**Task instructions**
Find every line of the records containing the string "Open" and copy each such line out. Case counts.

BEGIN Data listing

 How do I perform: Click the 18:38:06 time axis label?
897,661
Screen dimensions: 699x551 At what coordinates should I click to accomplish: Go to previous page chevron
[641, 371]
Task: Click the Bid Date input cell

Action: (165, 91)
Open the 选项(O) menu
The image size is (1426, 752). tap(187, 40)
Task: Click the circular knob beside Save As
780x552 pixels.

END Data listing
BEGIN Data listing

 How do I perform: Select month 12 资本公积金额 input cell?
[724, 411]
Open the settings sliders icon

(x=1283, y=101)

END Data listing

**The reply**
Open the 选项(O) menu
Open the settings sliders icon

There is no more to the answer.